§ Task item:
Print the records again, matching each line exactly.

◆ ◆ ◆ ◆

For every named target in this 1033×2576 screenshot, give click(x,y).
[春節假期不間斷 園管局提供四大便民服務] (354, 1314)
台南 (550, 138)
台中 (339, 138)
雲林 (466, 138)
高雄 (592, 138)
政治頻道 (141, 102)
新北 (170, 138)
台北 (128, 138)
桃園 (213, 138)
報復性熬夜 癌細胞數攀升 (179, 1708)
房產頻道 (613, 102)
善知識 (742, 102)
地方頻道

◆ ◆ ◆ ◆

§ Reply to the task:
For every named target in this 1033×2576 screenshot, give click(x,y).
[春節假期不間斷 園管局提供四大便民服務] (354, 1314)
台南 (550, 138)
台中 (339, 138)
雲林 (466, 138)
高雄 (592, 138)
政治頻道 (141, 102)
新北 (170, 138)
台北 (128, 138)
桃園 (213, 138)
報復性熬夜 癌細胞數攀升 (179, 1708)
房產頻道 (613, 102)
善知識 (742, 102)
地方頻道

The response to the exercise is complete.